Ableton Live is great software (I'm a convert from SonicFoundry/Sony Acid) and you have the option of using your computer keyboard as a piano keyboard. So you might want to look into some small, ultralight laptops.
posted by wheat at 10:06 AM on October 31, 2006


The Yamaha boxes have been superseded by the QY70 and now the QY100. Going smaller still would be the old (QY70-era) Roland PMA-5, which is PalmPilot sized. However, if you're going to go Palm, then you might as well get a cheap Zire 21 or something and pick up a copy of Bhajis Loops.
posted by rhizome at 10:21 AM on October 31, 2006


Little Sound DJ is de rigueur for chiptunes musicians, and runs on the very portable and cheap original Game Boy. I've never used it myself, but it seems pretty straigforward sequencing, as long as you don't mind a really tiny UI. It's primarily used for its distinctive sound rather than an easy to use phrase sketching device, but it sure is portable.
posted by Durhey at 12:15 PM on October 31, 2006


Re: Ableton Live: I got the limited copy (Live 4 Lite or something) with the Mbox I bought two years ago. I have to say I like the concept, but I just felt like there was nothing there for MIDI. Has the software moved along, or is MIDI support just better in the full version?

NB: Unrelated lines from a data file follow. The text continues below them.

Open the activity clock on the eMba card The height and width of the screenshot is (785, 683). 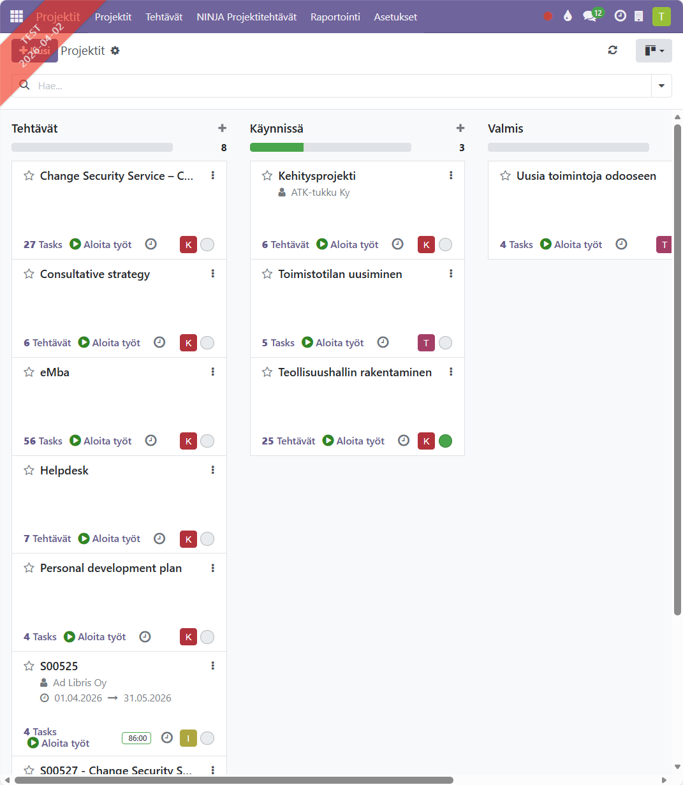pos(151,441)
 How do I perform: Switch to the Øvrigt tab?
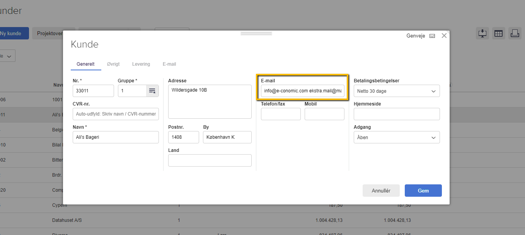click(x=113, y=64)
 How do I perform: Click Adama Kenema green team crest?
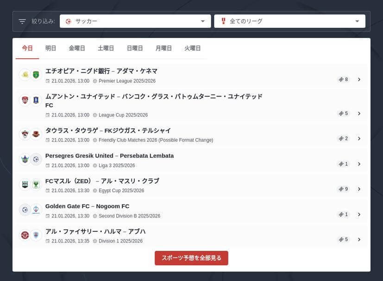tap(36, 75)
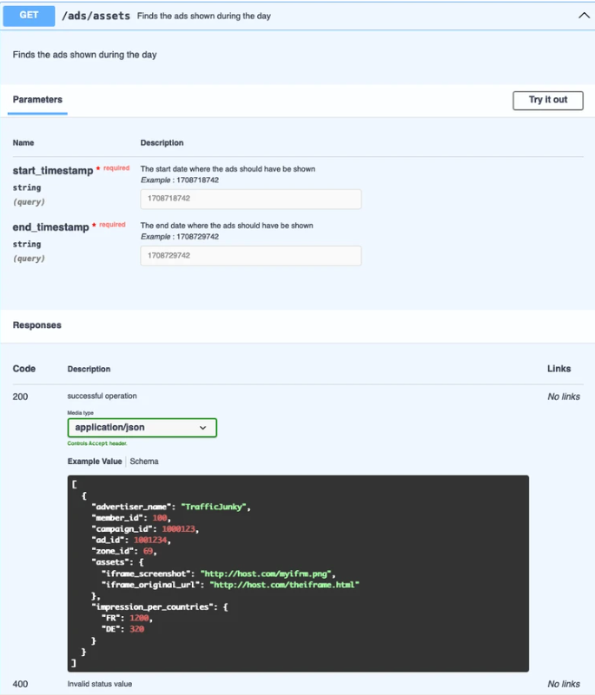The height and width of the screenshot is (695, 595).
Task: Click the end_timestamp parameter name
Action: pyautogui.click(x=50, y=227)
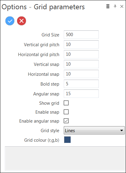Open the Grid style dropdown

pyautogui.click(x=94, y=130)

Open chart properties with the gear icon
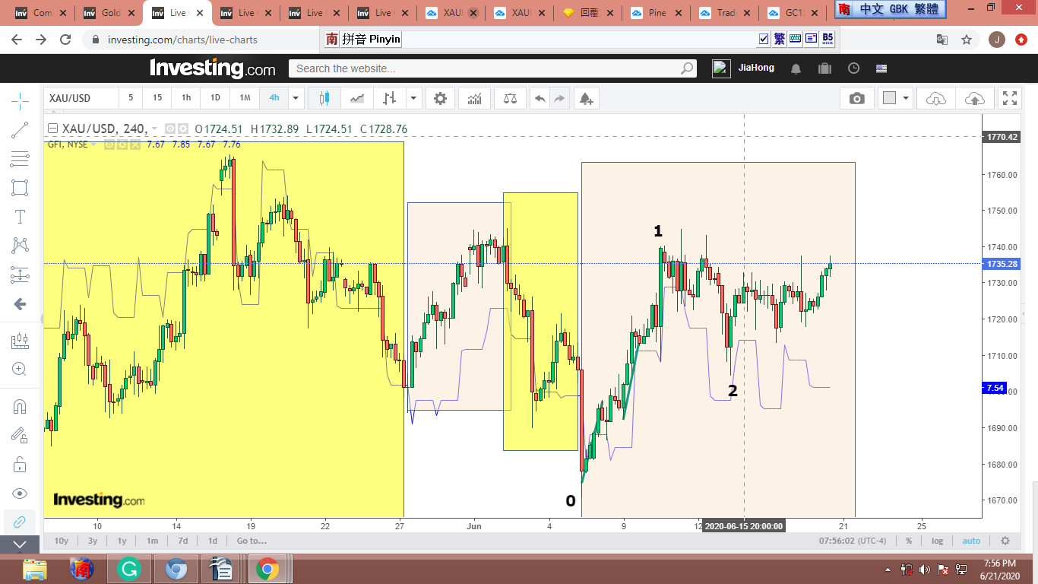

rhizome: Bhajis Loops looks very much along the lines I was originally thinking. Anyone know of other stuff like that? Anything j2me like?

fake: createdigitalmusic looks awesome! The PSP stuff I can find there doesn't look quite so far along -- is there anything in particular you could point me to?

vytae: no, I didn't know Moleskine made those! I'd definitely pick up something like that.

wheat: I'd forgotten about those, but I now remember seeing the Yamaha QY's years ago and thinking those'd be neat. A dedicated handheld tool would be interesting.
posted by weston at 12:36 PM on October 31, 2006


There's nothing electronic (yet) that will let you notate music as fast and as flexibly as pencil & paper. But here are suggestions in both directions:

1) Hand notation: pre-printed music paper is expensive and inflexible, so it's both cheaper and more efficient to print your own. Use any music notation software (I use Sibelius, but shareware or freeware would do the trick for this purpose). Print blank pages, either without clefs for general sketches, or with clefs and the right staff systems if you're working on a particular piece (e.g., if I'm working on a string quartet, I print paper with 4-staff systems and the 4 appropriate clefs & instrument names).

2) Bhajis Loops is head and shoulders above anything else available for a mobile device. It will even handle mixes/collages of short WAV files, up the memory limits of your handheld. I know musicians who've bought Palm devices solely to use BL.
posted by allterrainbrain at 2:10 PM on October 31, 2006


pre-printed music paper is expensive and inflexible, so it's both cheaper and more efficient to print your own. Use any music notation software (I use Sibelius, but shareware or freeware would do the trick for this purpose).

musictheory.net has a free customizable staff paper generator (in the utilities dropdown menu).